New Thinking on the Treatment of Pain

Pain doesn’t seem to scare a lot of people, but they’e usually not the ones suffering it. Those who live with chronic pain will go nearly to the ends of the earth to relieve their torment.
That is one reason to be thankful we live in New Mexico – a state not quite at the end of the earth – which recognizes and licenses effective pain treatments that other states do not. One of these is naprapathic medicine, a manipulative therapy that, like chiropractic, treats musculoskeletal problems without drugs and with the twin goals of increasing function and decreasing pain.
Studies demonstrate the effectiveness of naprapathy in treating pain by manipulating ligaments, tendons and fascia to facilitate spinal alignment. Evidence is mounting that such successful pain treatment greatly reduces stress and the effects of post-traumatic stress disorder, which troubles so many of our brave veterans.
In fact, the New Mexico House of Representatives in its most recent session passed a Memorial – similar to a resolution – that requests the state Veterans Services Department to perform a valid study on the benefits of naprapathy in treating PTSD.
Healthcare takes many forms these days, and successful outcomes are reported with multiple treatment modalities.
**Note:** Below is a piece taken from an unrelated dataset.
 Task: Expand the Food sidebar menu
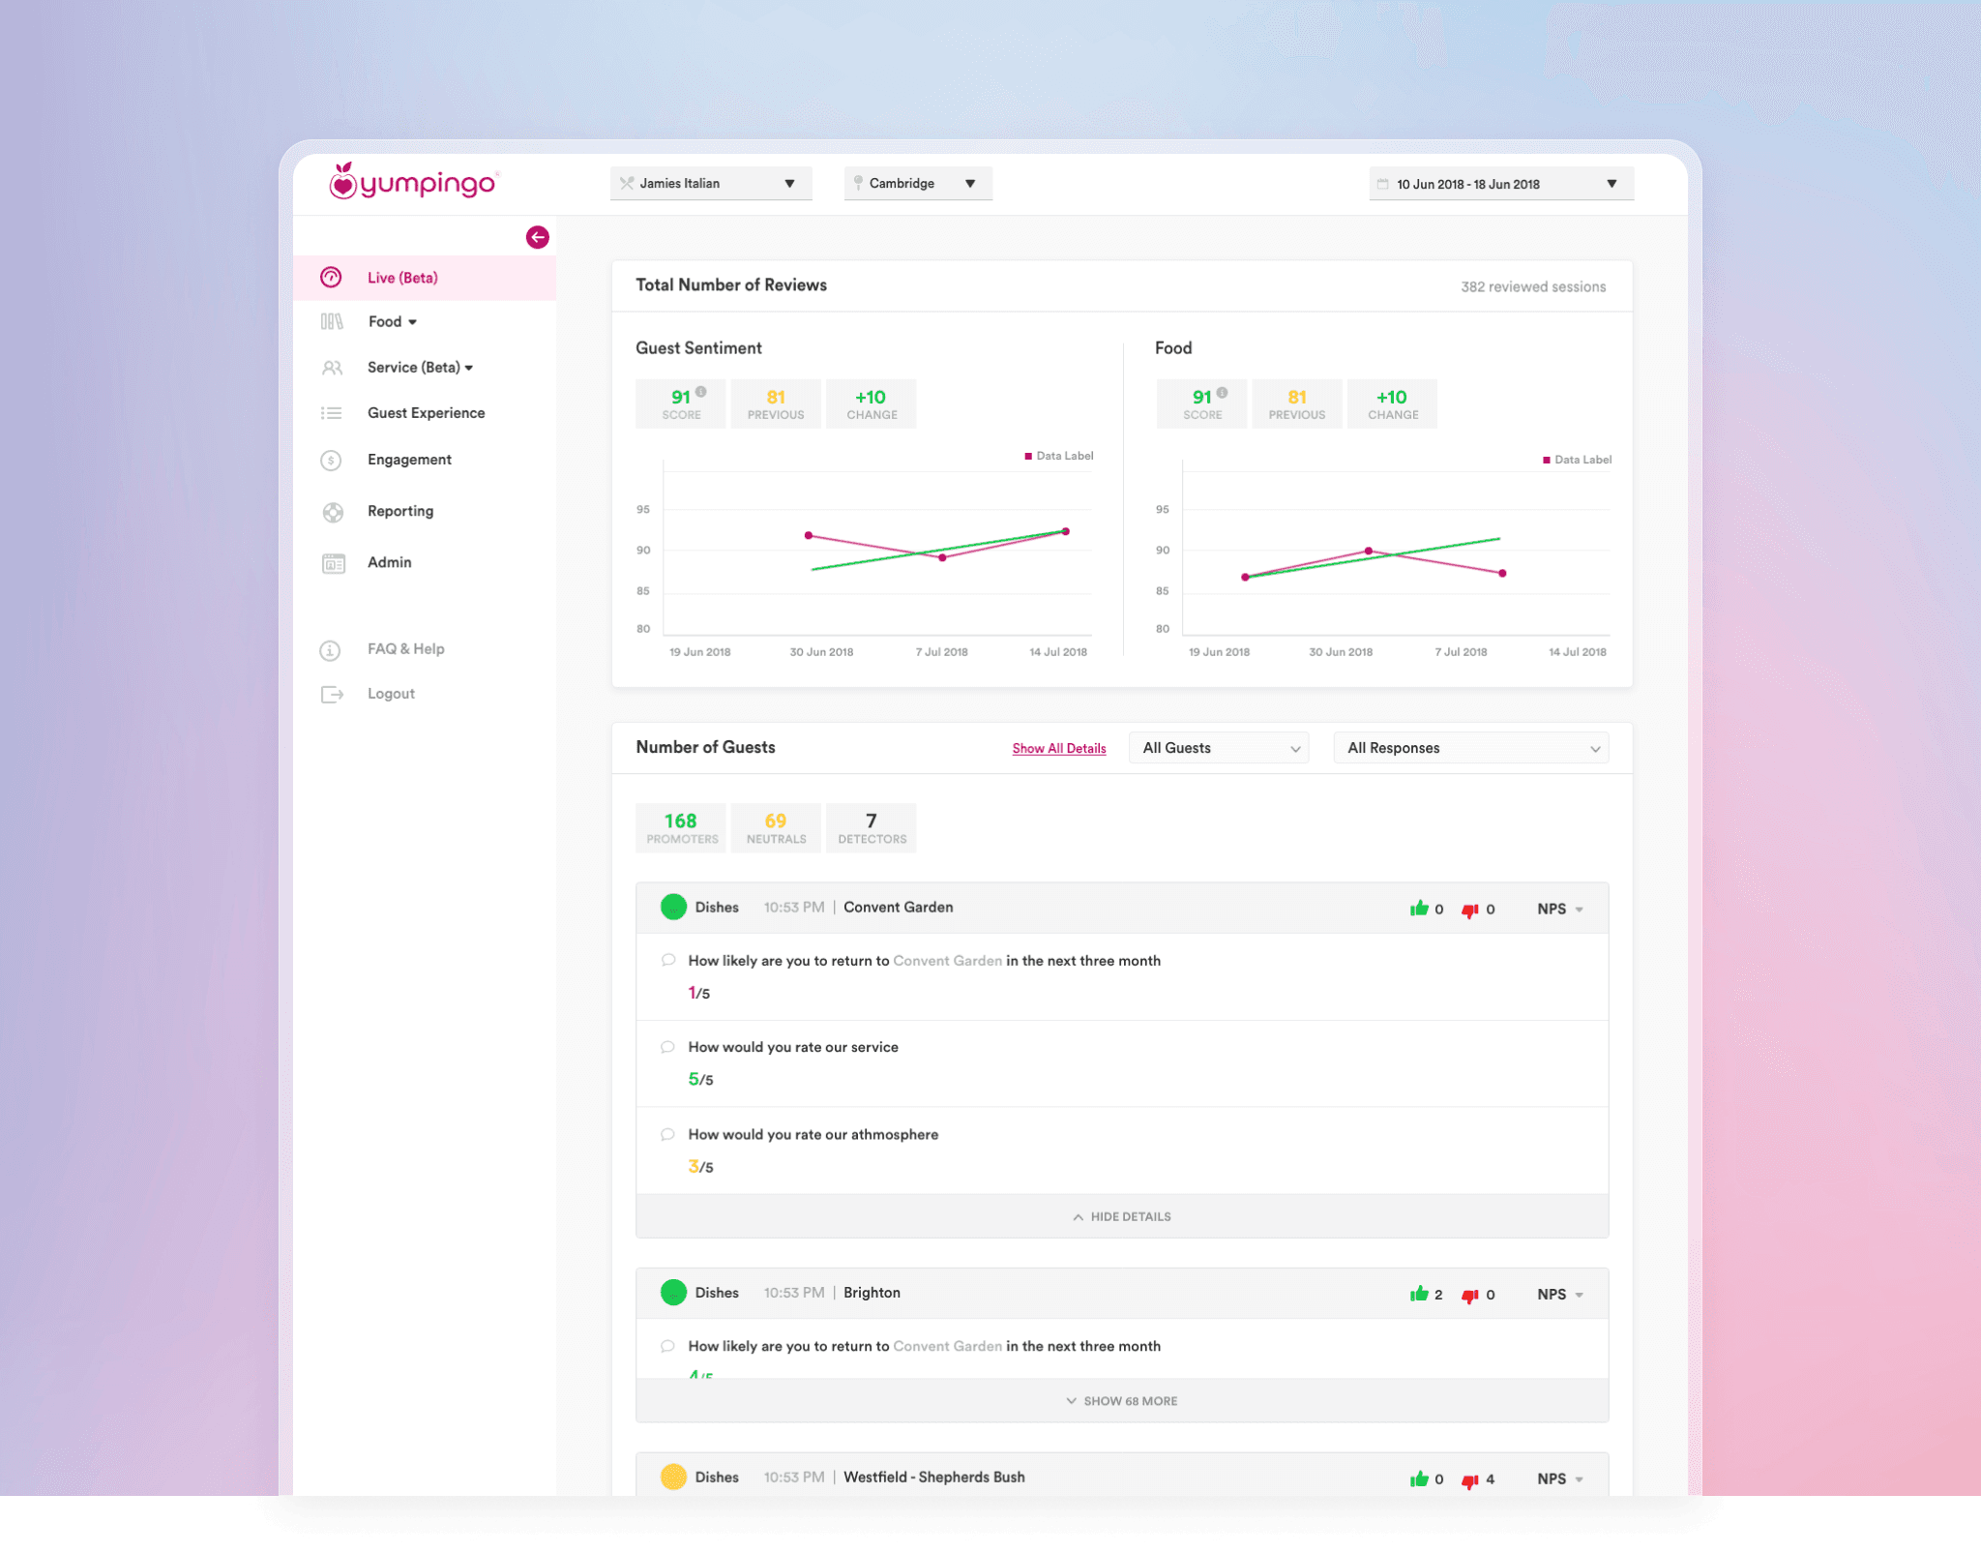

However, let’s not forget the old punch line that “the operation was a success, but the patent died.”
A patient with chronic back or knee pain can often be treated with surgery, drugs, manipulative therapies or acupuncture. All might have some measure of success. But some may have consequences that are unintended, undesired and dangerous.
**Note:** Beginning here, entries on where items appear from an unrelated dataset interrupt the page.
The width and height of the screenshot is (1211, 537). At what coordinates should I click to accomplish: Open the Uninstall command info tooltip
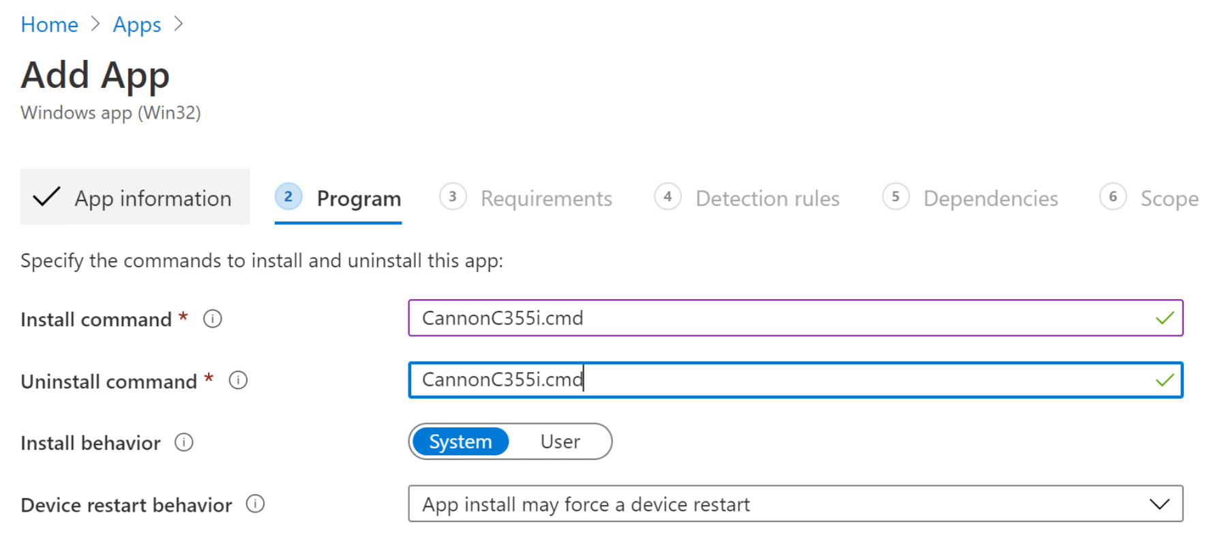(238, 380)
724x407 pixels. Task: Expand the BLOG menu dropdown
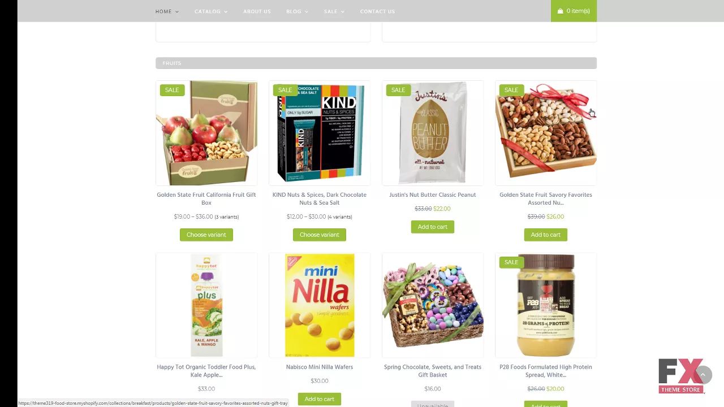(x=297, y=11)
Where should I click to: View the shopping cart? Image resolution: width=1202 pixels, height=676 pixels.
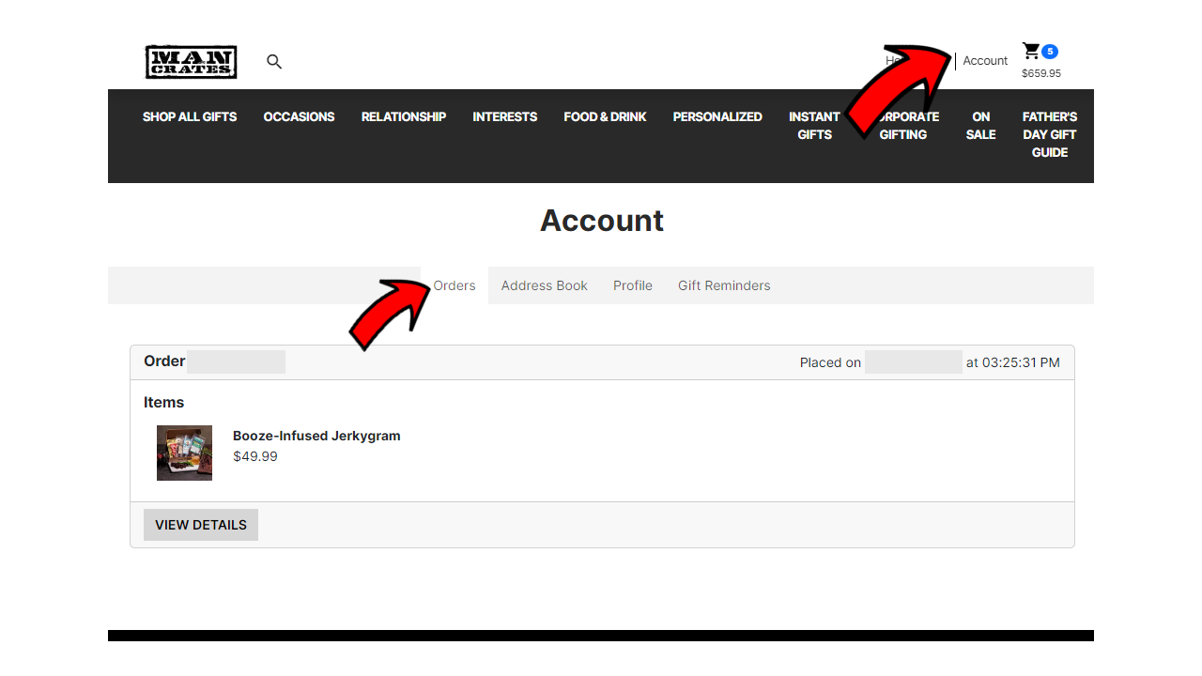click(x=1030, y=51)
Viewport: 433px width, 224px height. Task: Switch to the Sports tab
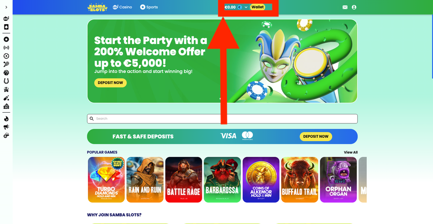(x=149, y=7)
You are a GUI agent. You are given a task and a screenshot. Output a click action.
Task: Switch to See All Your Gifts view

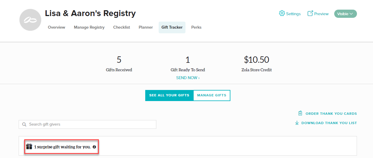pos(169,95)
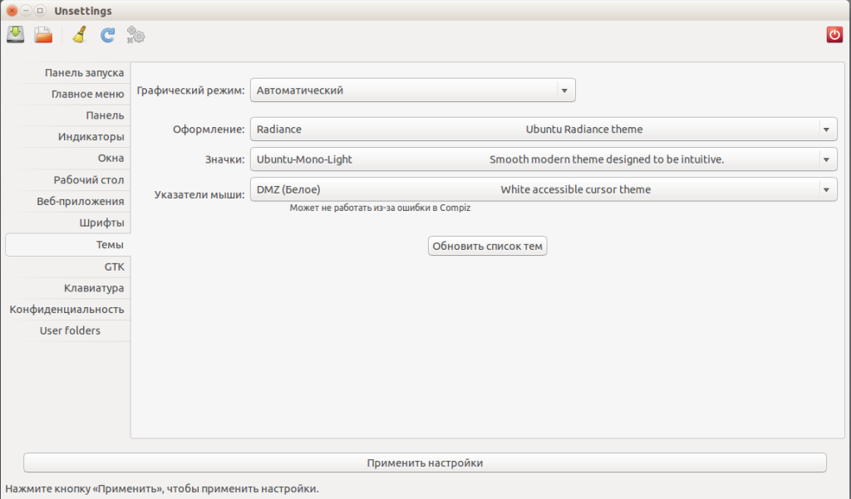Click the gray gears icon in toolbar
Image resolution: width=851 pixels, height=499 pixels.
pos(135,35)
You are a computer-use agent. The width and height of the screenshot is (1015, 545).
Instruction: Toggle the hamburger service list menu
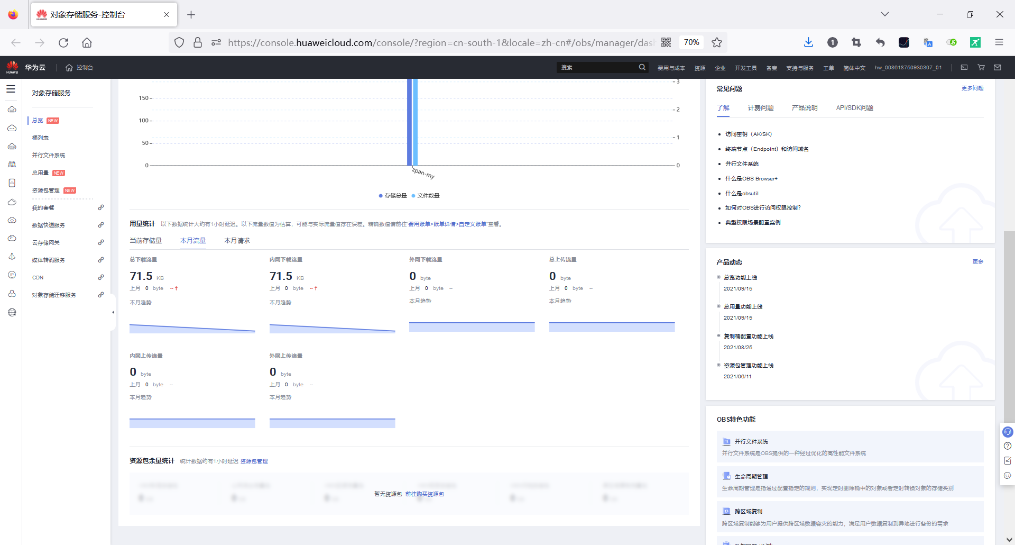[11, 89]
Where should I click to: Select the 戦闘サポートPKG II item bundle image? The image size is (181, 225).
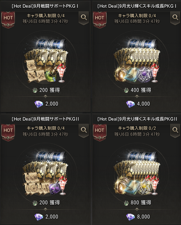pyautogui.click(x=45, y=173)
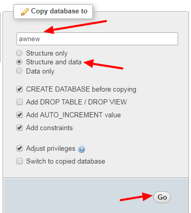The image size is (191, 213).
Task: Enable Add DROP TABLE / DROP VIEW checkbox
Action: [x=20, y=102]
In a profession where a guiding principle is “first, do no harm,” the adverse consequences of a particular treatment must always be considered and weighed against other treatments. Lately, however, that has become muddied as treatments seemingly benign and beneficial prove in time to have their downsides.
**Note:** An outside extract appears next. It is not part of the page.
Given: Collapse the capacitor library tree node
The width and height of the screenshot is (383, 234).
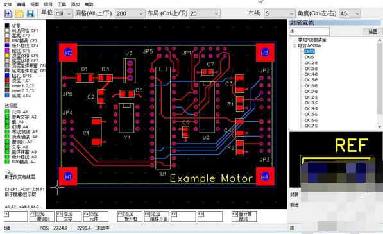Looking at the screenshot, I should pos(294,46).
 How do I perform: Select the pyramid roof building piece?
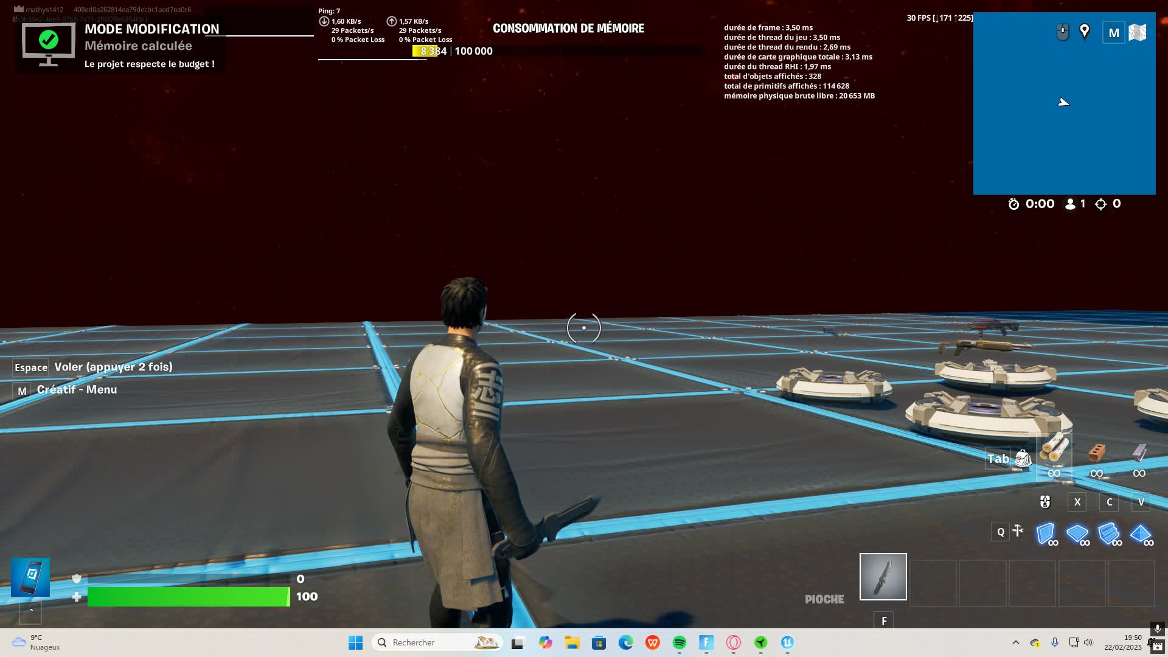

In the treatment of pain there are multiple benefits and risks to be assessed before a certain path is chosen, and again during treatment should ominous signs occur. Pain medications that may have appeared safe and effective during early clinical trials later have proven to be less-than-ideal therapies.
This is certainly true with timed-release opioids. During clinical trials they seemed less prone to abuse than other medications containing strong narcotics. But experience in the real world showed how easily they could abused. The result was addiction, and even death, for many users who had never been considered likely to misuse drugs.
Today, many in the medical field have turned away from the liberal prescribing of such medications and more to therapies that are natural and safe. For musculoskeletal conditions, manipulative therapies have proven a highly effective alternative to drugs, with a greater likelihood of returning an individual to an active and productive life while avoiding disability and deleterious side effects.
Sure, it seems easier and cheaper to give a patient a prescription than to prescribe a course of physical treatment. In the long run, however, the costs become clearer — for the individual, the healthcare system, and society in general.
As a practitioner of naprapathic medicine, I have seen time and again a patient go from functional disability and chronic, unmanageable pain to productive work and renewed enjoyment of life. A  course of manipulation, of scientific, non-invasive, non-pharmaceutical treatment of the cause of the condition, and not just the symptoms, has brought an individual back to her family, her job,
her favorite activities and personal passions.
It is not logically possible to prove the reason that something never occurs. If you never have a heart attack, was it because you ate Cheerios? If you don’t get the flu, was it the shot that prevented the disease? Nobody can say for certain.
That’s why it’s not easy to establish that certain modalities of healthcare prevent the pain and expense of others. But consider this, if your treatment for pain does not include potentially addictive drugs, that treatment will not make you an addict. That’s a guarantee.
Studies show that manipulative treatment for musculoskeletal pain helps the sufferer become more active, less disabled and more productive. Only New Mexico and Illinois today recognize  naprapathy and license practitioners. We should be happy that this state recognizes the benefits, because ultimately they benefit us all.